The Mall
When the city approved the Group Plan of 1903, it was believed that the Mall would become the city’s functional and symbolic center. The long stretch of land northeast of Public Square would turn a former slum into a parklike space, and a half-dozen neoclassical government buildings surrounding the Mall would instill a sense of civic pride and duty. These goals fit the aims of the City Beautiful reform movement, whose proponents worried that the attractiveness and dignity of American cities were being compromised by poverty, overpopulation and the perceived deleterious effects of immigration. Daniel Burnham, who played a leading role in designing Cleveland’s Group Plan, was a major figure in the City Beautiful movement. He may best be remembered for designing Chicago’s White City at the 1893 World’s Columbian Exposition. In Cleveland, however, as Walter Leedy wrote, “Instead of a ‘White City’ the Mall turned out to be a ‘White Sepulcher.’”

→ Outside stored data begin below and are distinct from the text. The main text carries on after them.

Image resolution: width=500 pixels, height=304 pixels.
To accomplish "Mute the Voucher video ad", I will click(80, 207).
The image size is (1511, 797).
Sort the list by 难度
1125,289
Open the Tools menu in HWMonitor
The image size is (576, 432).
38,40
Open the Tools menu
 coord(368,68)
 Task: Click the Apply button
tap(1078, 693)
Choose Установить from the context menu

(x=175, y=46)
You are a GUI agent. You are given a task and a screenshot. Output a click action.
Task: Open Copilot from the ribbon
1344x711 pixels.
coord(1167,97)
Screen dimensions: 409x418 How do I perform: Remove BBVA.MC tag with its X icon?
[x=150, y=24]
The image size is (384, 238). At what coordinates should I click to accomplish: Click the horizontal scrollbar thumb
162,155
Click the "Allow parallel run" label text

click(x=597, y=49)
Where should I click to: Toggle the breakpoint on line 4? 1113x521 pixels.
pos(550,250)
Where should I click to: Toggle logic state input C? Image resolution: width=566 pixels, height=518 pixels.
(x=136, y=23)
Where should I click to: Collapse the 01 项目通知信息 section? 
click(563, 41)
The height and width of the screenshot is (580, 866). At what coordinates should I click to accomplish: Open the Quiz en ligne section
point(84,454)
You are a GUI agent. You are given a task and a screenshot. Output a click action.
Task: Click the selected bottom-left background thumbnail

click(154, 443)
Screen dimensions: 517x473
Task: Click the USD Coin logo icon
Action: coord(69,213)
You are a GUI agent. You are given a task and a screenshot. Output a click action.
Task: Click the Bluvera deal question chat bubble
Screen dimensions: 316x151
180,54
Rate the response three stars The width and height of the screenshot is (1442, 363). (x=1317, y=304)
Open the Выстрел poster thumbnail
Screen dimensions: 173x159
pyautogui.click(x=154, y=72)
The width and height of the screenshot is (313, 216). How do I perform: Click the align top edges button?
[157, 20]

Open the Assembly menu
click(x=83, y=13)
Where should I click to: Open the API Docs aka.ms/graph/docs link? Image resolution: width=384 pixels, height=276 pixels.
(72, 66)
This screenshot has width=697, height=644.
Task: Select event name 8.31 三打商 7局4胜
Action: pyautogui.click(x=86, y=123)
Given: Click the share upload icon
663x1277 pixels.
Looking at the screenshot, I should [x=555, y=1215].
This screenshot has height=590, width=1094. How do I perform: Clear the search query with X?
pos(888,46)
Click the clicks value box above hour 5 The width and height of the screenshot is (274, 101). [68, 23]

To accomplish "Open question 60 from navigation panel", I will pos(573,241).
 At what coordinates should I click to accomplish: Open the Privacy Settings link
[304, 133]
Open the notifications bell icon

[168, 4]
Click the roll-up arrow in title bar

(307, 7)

The Mall’s transformation into a true city center was quashed in the 1920s by the Van Sweringen brothers’ decision to build their Union Terminal train station on Public Square, a decision that answered a federal government concern about mixing local and national rail traffic on the strategically important tracks along the lakeshore. The 1903 Group Plan specified that the city’s main train station would be built at the north end of the Mall. When that didn’t happen, it became clear that Public Square would remain the city’s center. In retrospect, this was a propitious choice: Public Square was Cleveland’s transportation hub and it was closer to the booming commercial district taking shape along Euclid Avenue. The Mall, meanwhile, became somewhat of an afterthought, used occasionally for concerts and other events but serving mainly as a cut-through for downtown workers.
A number of plans over the years promised to inject new life into the Mall, including unrealized plans for embellishments in the late 1920s and again in the late 1930s, the short-lived amenities brought by the 1936-37 Great Lakes Exposition, a failed bid in the late 1950s for a "hotel on the Mall," and the addition of the Hanna Fountains in 1964 (but removed in 1987). In the 2010s the Mall received a new carpet of grass atop the ramp-like rise on Mall B necessitated by the most recent expansion of the convention center. New buildings, including a "medical mart" and a convention hotel were added on the Mall's western flank in anticipation of the city's hosting of the 2016 Republican National Convention. Yet the Mall still struggles to serve as a civic space, calling attention to the challenges that face all efforts to create such places.